• _DATA SUPPLIED_:
══════════

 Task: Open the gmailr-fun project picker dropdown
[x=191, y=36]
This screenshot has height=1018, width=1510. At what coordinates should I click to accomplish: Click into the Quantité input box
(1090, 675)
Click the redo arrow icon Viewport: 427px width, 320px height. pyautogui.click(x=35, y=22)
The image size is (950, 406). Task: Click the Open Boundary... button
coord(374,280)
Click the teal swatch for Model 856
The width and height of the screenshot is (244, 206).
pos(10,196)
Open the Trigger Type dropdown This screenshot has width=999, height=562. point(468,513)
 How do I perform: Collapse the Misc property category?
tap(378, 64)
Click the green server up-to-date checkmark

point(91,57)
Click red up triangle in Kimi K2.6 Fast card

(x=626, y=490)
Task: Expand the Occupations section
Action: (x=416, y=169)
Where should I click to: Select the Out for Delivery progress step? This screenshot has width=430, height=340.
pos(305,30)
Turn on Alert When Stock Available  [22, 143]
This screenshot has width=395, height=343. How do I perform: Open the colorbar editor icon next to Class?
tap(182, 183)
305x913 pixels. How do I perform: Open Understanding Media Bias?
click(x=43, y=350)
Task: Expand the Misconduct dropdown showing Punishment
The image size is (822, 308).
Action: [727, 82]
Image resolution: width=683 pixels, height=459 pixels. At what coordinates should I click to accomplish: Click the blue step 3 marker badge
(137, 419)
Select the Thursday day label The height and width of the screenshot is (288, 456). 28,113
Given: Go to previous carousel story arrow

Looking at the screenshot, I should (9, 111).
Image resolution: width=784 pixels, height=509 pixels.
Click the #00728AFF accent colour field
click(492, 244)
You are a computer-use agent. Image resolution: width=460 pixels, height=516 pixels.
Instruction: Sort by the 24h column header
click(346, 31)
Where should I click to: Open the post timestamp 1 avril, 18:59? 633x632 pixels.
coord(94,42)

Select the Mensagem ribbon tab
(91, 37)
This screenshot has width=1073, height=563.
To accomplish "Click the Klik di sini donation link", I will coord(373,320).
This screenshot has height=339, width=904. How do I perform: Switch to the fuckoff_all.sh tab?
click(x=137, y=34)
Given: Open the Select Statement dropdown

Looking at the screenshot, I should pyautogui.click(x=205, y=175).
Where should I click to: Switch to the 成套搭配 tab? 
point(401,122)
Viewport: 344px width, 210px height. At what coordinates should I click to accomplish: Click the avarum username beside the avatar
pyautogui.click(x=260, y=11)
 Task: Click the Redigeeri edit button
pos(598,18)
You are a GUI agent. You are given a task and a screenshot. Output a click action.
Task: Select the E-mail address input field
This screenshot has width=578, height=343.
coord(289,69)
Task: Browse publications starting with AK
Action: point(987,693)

══════════

• _TASK DIRECTIONS_: Provide a verbatim copy of all the entries.

• _TASK OUTPUT_:
 Task: Open the gmailr-fun project picker dropdown
[x=191, y=36]
This screenshot has height=1018, width=1510. At what coordinates should I click to accomplish: Click into the Quantité input box
(1090, 675)
Click the redo arrow icon Viewport: 427px width, 320px height. pyautogui.click(x=35, y=22)
The image size is (950, 406). Task: Click the Open Boundary... button
coord(374,280)
Click the teal swatch for Model 856
The width and height of the screenshot is (244, 206).
pos(10,196)
Open the Trigger Type dropdown This screenshot has width=999, height=562. point(468,513)
 How do I perform: Collapse the Misc property category?
tap(378, 64)
Click the green server up-to-date checkmark

point(91,57)
Click red up triangle in Kimi K2.6 Fast card

(x=626, y=490)
Task: Expand the Occupations section
Action: (x=416, y=169)
Where should I click to: Select the Out for Delivery progress step? This screenshot has width=430, height=340.
pos(305,30)
Turn on Alert When Stock Available  [22, 143]
This screenshot has width=395, height=343. How do I perform: Open the colorbar editor icon next to Class?
tap(182, 183)
305x913 pixels. How do I perform: Open Understanding Media Bias?
click(x=43, y=350)
Task: Expand the Misconduct dropdown showing Punishment
The image size is (822, 308).
Action: [727, 82]
Image resolution: width=683 pixels, height=459 pixels. At what coordinates should I click to accomplish: Click the blue step 3 marker badge
(137, 419)
Select the Thursday day label The height and width of the screenshot is (288, 456). 28,113
Given: Go to previous carousel story arrow

Looking at the screenshot, I should (9, 111).
Image resolution: width=784 pixels, height=509 pixels.
Click the #00728AFF accent colour field
click(492, 244)
You are a computer-use agent. Image resolution: width=460 pixels, height=516 pixels.
Instruction: Sort by the 24h column header
click(346, 31)
Where should I click to: Open the post timestamp 1 avril, 18:59? 633x632 pixels.
coord(94,42)

Select the Mensagem ribbon tab
(91, 37)
This screenshot has width=1073, height=563.
To accomplish "Click the Klik di sini donation link", I will coord(373,320).
This screenshot has height=339, width=904. How do I perform: Switch to the fuckoff_all.sh tab?
click(x=137, y=34)
Given: Open the Select Statement dropdown

Looking at the screenshot, I should pyautogui.click(x=205, y=175).
Where should I click to: Switch to the 成套搭配 tab? 
point(401,122)
Viewport: 344px width, 210px height. At what coordinates should I click to accomplish: Click the avarum username beside the avatar
pyautogui.click(x=260, y=11)
 Task: Click the Redigeeri edit button
pos(598,18)
You are a GUI agent. You are given a task and a screenshot. Output a click action.
Task: Select the E-mail address input field
This screenshot has width=578, height=343.
coord(289,69)
Task: Browse publications starting with AK
Action: point(987,693)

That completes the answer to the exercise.